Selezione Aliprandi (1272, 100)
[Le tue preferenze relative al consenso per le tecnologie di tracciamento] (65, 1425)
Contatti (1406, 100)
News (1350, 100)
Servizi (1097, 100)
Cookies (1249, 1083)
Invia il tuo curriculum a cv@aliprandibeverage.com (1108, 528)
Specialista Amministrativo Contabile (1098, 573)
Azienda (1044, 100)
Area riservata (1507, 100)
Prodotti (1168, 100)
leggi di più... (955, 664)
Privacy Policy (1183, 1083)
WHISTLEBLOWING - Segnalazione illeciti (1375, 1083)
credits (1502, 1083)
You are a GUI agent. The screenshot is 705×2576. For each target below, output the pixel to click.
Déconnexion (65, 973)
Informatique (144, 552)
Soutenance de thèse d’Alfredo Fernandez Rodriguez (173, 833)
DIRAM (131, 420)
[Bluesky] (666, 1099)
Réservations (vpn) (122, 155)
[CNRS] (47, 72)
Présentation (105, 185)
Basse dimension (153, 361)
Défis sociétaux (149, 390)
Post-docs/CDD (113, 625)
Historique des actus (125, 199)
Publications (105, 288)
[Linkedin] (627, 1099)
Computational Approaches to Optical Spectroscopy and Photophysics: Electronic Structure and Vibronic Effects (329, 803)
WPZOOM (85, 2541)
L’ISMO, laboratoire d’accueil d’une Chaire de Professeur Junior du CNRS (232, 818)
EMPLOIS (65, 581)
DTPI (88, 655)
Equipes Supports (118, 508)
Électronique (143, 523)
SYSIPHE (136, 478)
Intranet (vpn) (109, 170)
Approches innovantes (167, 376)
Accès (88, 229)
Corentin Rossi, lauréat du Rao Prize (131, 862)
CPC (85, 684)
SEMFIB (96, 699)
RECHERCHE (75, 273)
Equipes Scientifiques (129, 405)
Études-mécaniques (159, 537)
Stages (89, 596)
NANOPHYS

**Work order:** Check each line of the records above for the word "Equipes", count the lines that have it, and give only the count.

**Result of the exercise:** 2